Computer Technology Review, Feb, 2005 by Mark Lewis

Today, the industry is abuzz with talk of storage virtualization. Expectations are being created around universal management of multi-vendor storage and various other promises to provide the answers to all of today's storage challenges. In an attempt to deliver on these expectations, there has been a lot of confusion, debate and rushed-to-market solutions.

Much of the discussion around storage virtualization centers on increasing the utilization of storage assets. Today's storage resource management tools allow users to monitor their entire storage infrastructure and proactively manage its utilization. While low utilization rates were deemed the unfortunate results of massive infrastructure build-outs during the post-Y2K bubble and maintaining high utilization remains an important best practice, IT managers have made tremendous progress in this area in the last few years. Asset utilization is a less pressing problem today and one for which many good solutions already exist.

Meanwhile, the data explosion has continued apace. The new view of data sees the data's value fluctuating, mandating different locations and different types of containers throughout its life. This gives a whole new meaning to the concept of data availability. For most organizations it means constructing complex IT infrastructures that can deliver the right information to the right place at the right time, 24 X 7. Today's businesses require continuous information availability and are unwilling and unable to endure large amounts of infrastructure downtime when delivering on the needs of the business.

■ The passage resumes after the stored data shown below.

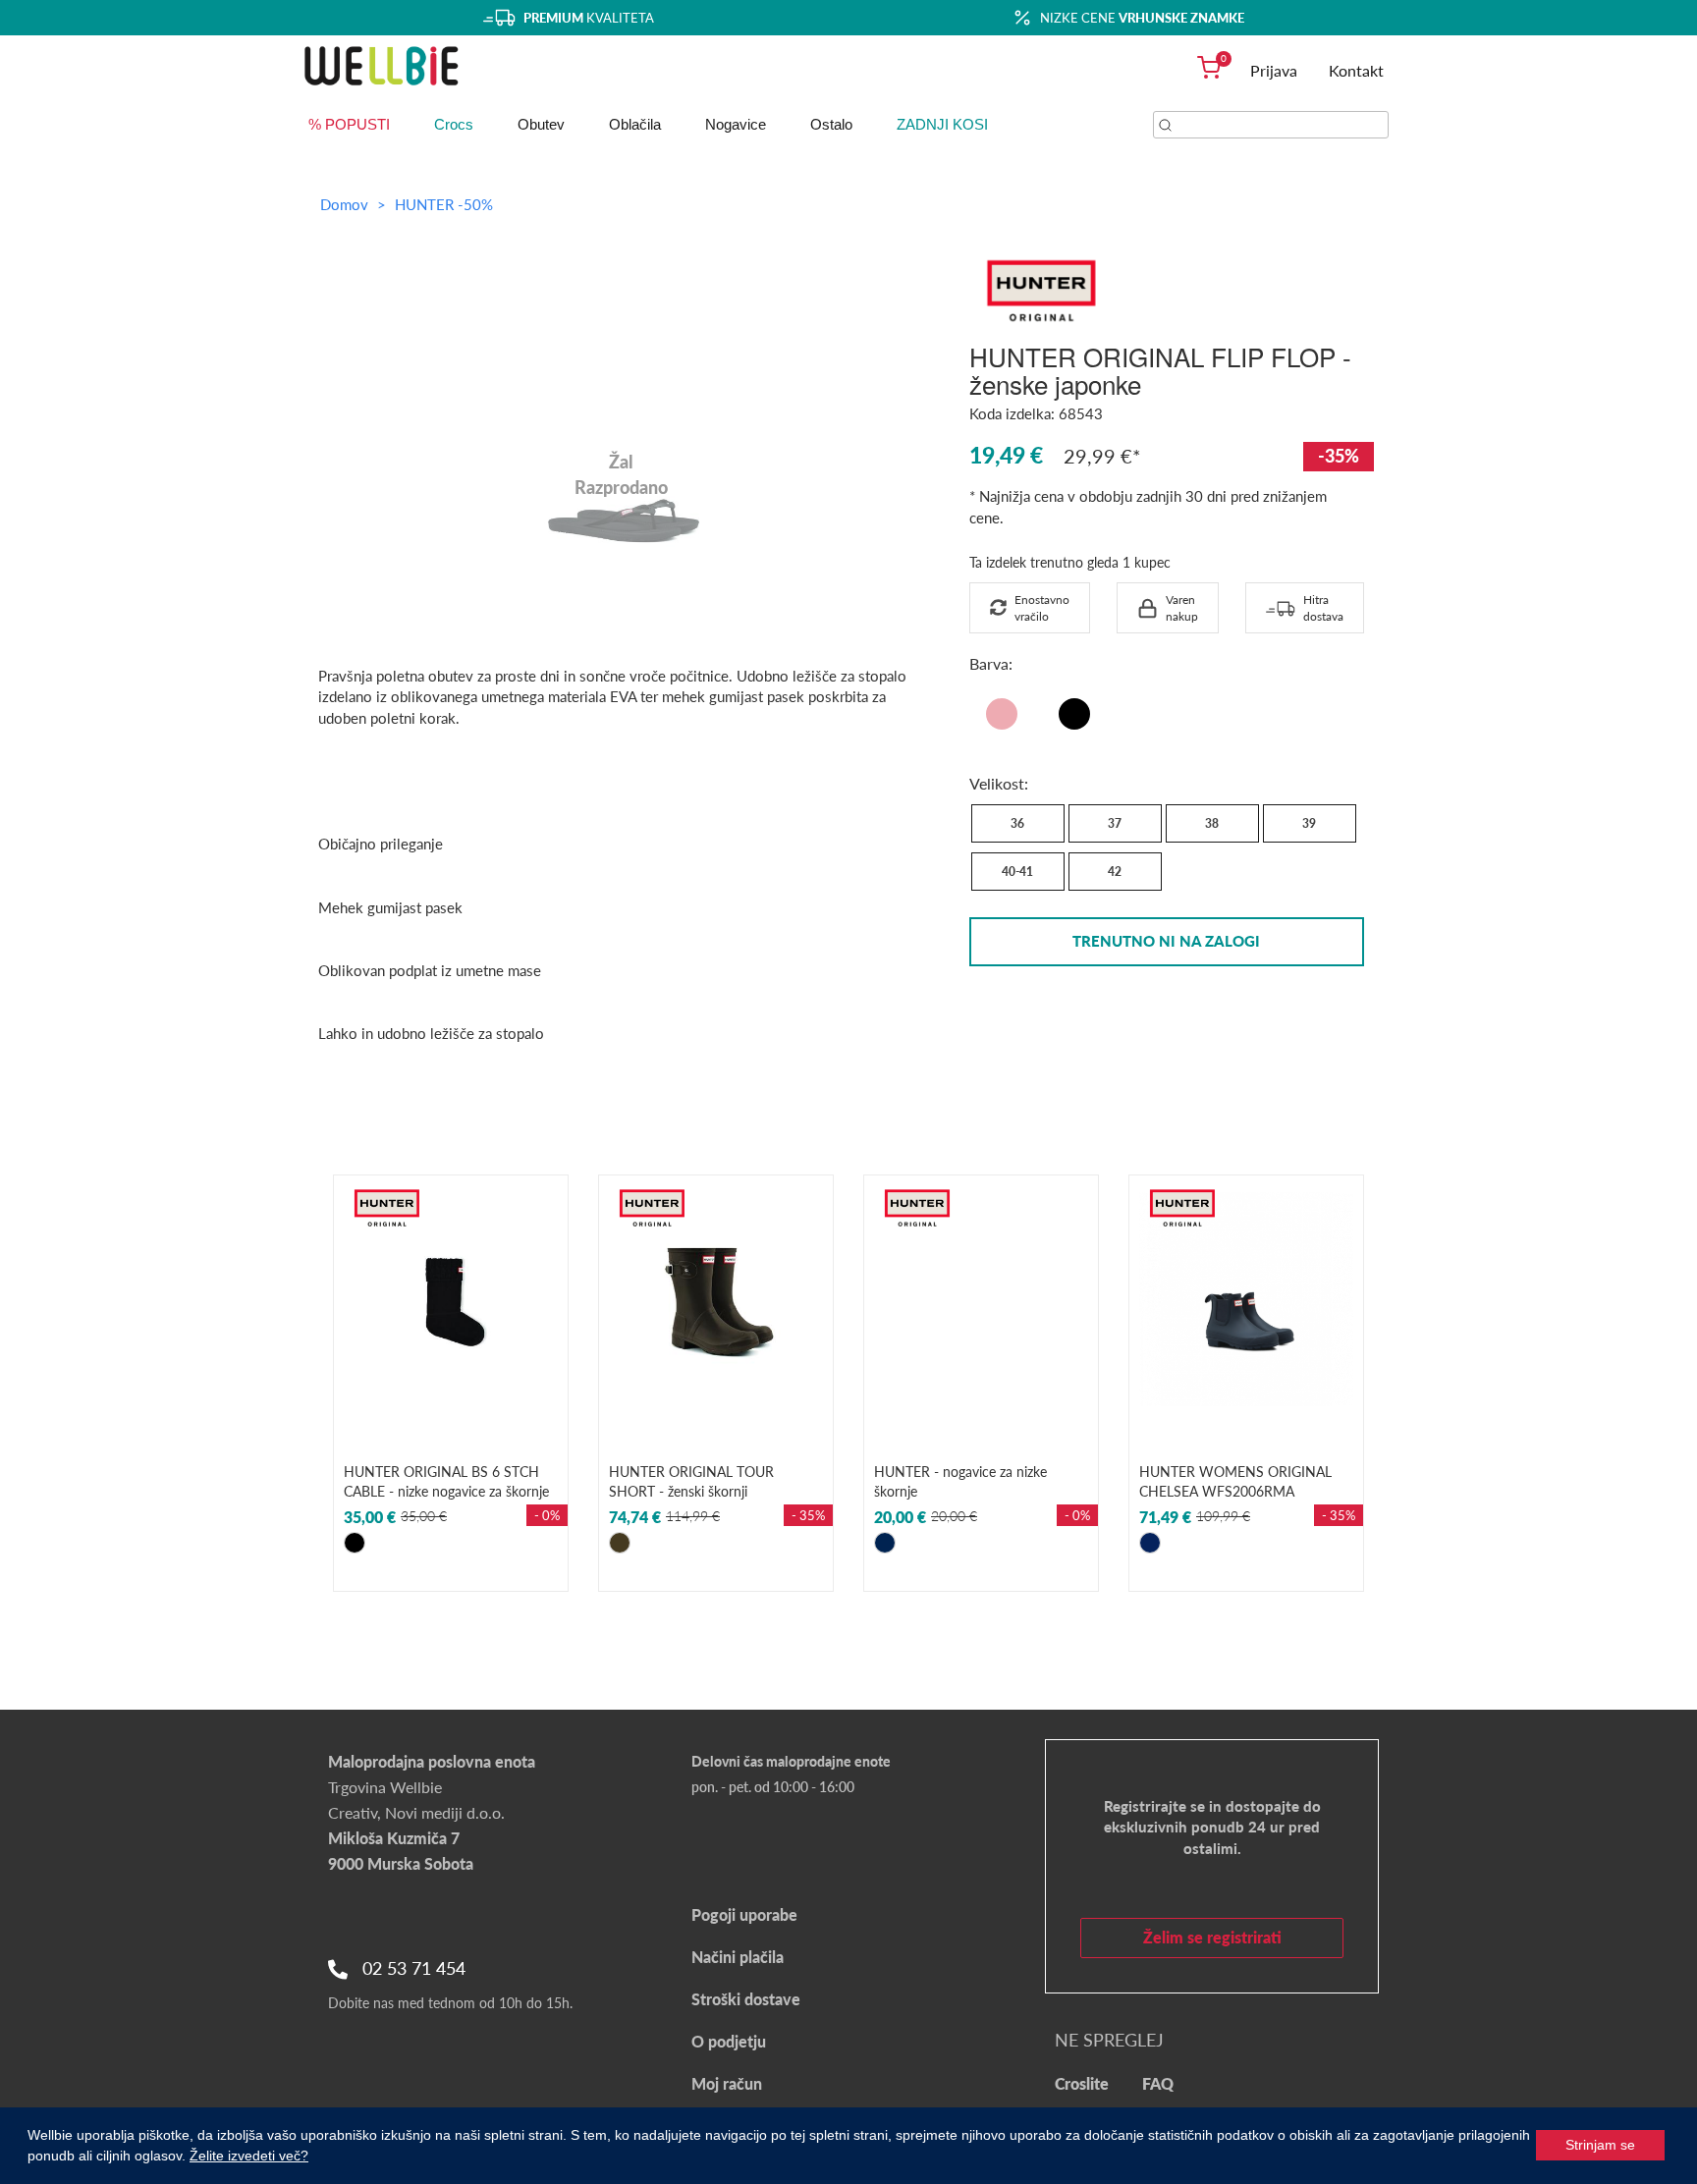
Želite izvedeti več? (249, 2155)
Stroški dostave (745, 1999)
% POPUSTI (349, 124)
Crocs (453, 124)
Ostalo (831, 124)
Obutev (541, 124)
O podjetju (728, 2041)
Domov (344, 204)
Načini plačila (737, 1956)
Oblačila (635, 124)
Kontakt (1356, 70)
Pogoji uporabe (744, 1914)
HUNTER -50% (444, 204)
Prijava (1273, 70)
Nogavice (735, 124)
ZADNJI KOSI (942, 124)
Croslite (1082, 2083)
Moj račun (726, 2083)
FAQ (1158, 2083)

Downtime costs can run into the hundreds of thousands or even millions of dollars per hour. From running a physically contained data center, we are rapidly moving to running IT operations as if they were a permanently earth-orbiting space station with in-flight fueling, maintenance and upgrades. IT managers have come to expect better tools for keeping their data continuously available.

Ten years ago, we asked, "what if we eliminated unplanned downtime?" Technologies such as application clustering and data replication tools such as EMC's SRDF have since succeeded in protecting data from outages in the case of hardware failures, disasters and other unpredictable events. With the right tools in place and with high levels of availability designed into new IT infrastructure projects, particularly for mission-critical applications, many data centers have succeeded in drastically minimizing their unplanned downtime.

But with the rapid increase in complexity of IT operations, the demand is also increasing for greater flexibility and responsiveness. IT has become critical in reducing delays in business processes and applications are now expected to be available 24 X 7 to more people than ever before, in more locations around the world.

So, today the question is, "what if we eliminated planned downtime?" Maintenance, application upgrades, physical changes to the infrastructure, data center migrations--they all reduce the time an application can be up and running. IT managers report that planned downtime accounts for between two-thirds and three-fourths of total downtime.

Specifically, IT managers who have networked their storage in recent years are now looking to:

* Move production data non-disruptively across the storage infrastructure without ever taking applications down. For instance, when introducing a new storage array into an existing SAN, a storage administrator would need to schedule this at a suitable time and ensure application owners are aware that data will be unavailable for a period of time. IT managers want to eliminate all storage-related downtime for any reason whatsoever.

* Centralize capacity allocation, provisioning and data movement capabilities in order to provide for more flexibility in multi-tiered, multi-vendor storage environments. To execute on ILM, for instance, if a volume in a medium performance storage pool is not meeting the specific service level guaranteed to the application owner, the storage administrator moves the data to a higher performing pool (most likely on a different tier of storage) to meet the requirement. In the future, we can envision this process being more automated based on policies set by the application owner.

More often than not, storage administrators today are handcuffed from making changes within the storage infrastructure. The business' intolerance for downtime, as well as the upstream impact on server and application administrators, stands in the way of everything from fine-tuning to much larger-scale moves and changes. If properly deployed, storage virtualization can give administrators the flexibility they need to make changes to the underlying infrastructure without impacting systems or applications.

These "Non-Disruptive Operations" mask the complexity of the IT infrastructure from the business user. Delivering this capability into today' storage infrastructures is the practical use case that will spur the broad acceptance and adoption of storage virtualization technology. But to be successful in achieving this new level of Non-Disruptive Operations, users must choose a storage virtualization solution that will not increase the complexity and cost of their storage infrastructure, while also retaining ease-of-deployment and protecting their existing investments in storage functionality.